[Material for this exercise]

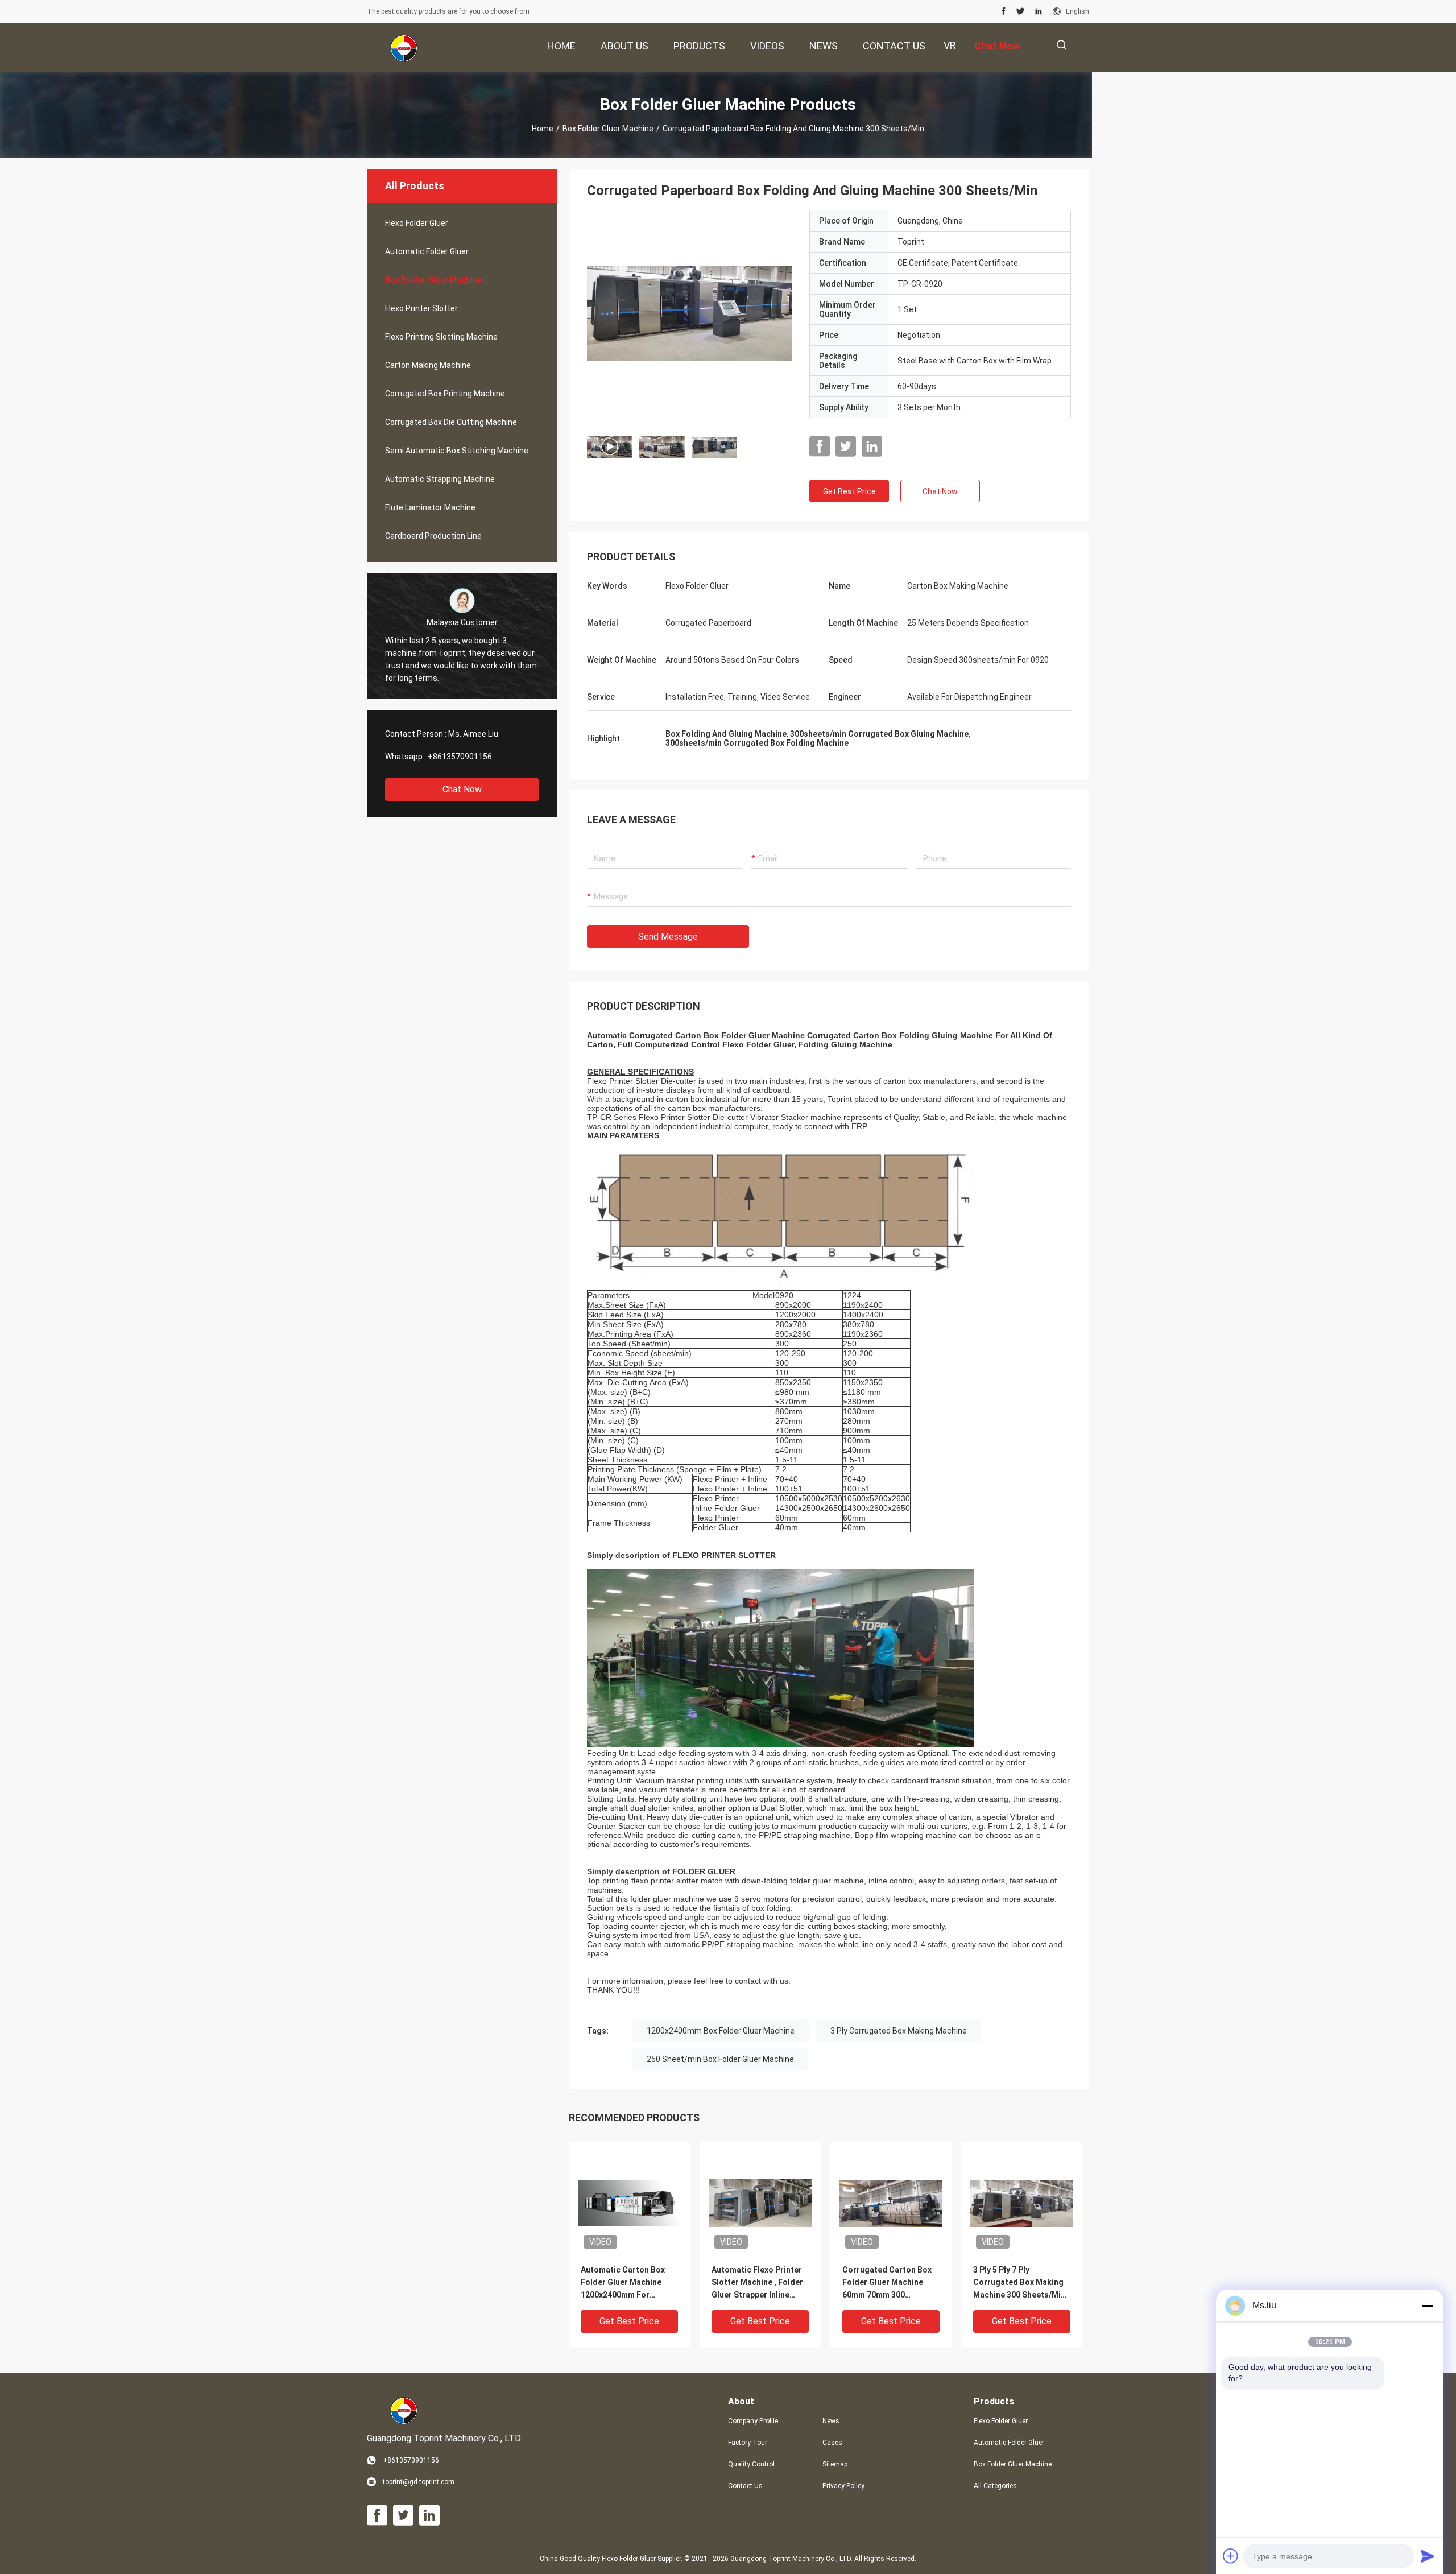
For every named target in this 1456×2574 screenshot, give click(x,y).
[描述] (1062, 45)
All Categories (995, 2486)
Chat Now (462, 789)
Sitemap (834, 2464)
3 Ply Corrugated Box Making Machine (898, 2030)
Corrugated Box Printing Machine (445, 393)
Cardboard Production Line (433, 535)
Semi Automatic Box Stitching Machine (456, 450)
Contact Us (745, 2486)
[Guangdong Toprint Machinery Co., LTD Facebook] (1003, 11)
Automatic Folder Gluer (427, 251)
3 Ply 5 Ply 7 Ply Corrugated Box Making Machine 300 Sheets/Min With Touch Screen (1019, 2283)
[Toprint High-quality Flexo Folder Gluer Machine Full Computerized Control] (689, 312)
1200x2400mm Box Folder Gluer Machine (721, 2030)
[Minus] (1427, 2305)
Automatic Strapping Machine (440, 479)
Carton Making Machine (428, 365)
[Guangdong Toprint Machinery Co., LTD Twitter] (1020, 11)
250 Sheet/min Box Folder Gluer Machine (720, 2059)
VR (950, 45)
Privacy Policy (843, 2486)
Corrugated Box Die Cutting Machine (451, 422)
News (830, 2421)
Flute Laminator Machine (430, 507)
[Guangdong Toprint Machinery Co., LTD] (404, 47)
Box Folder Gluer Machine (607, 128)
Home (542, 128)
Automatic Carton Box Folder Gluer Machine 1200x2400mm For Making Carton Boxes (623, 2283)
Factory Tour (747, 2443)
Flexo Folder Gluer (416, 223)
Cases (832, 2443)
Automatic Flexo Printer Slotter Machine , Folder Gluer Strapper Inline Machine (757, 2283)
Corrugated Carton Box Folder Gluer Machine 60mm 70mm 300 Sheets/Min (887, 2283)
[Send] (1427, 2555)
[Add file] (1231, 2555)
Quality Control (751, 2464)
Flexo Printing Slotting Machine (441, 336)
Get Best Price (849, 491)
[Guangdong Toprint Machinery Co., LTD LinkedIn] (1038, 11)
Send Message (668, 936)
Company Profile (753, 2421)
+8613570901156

[/Material for this exercise]

**Exercise prompt**.
Show all lines above that contain "Flexo".

**Reply**.
[Toprint High-quality Flexo Folder Gluer Machine Full Computerized Control] (689, 312)
Flexo Folder Gluer (416, 223)
Automatic Flexo Printer Slotter Machine , Folder Gluer Strapper Inline Machine (757, 2283)
Flexo Printing Slotting Machine (441, 336)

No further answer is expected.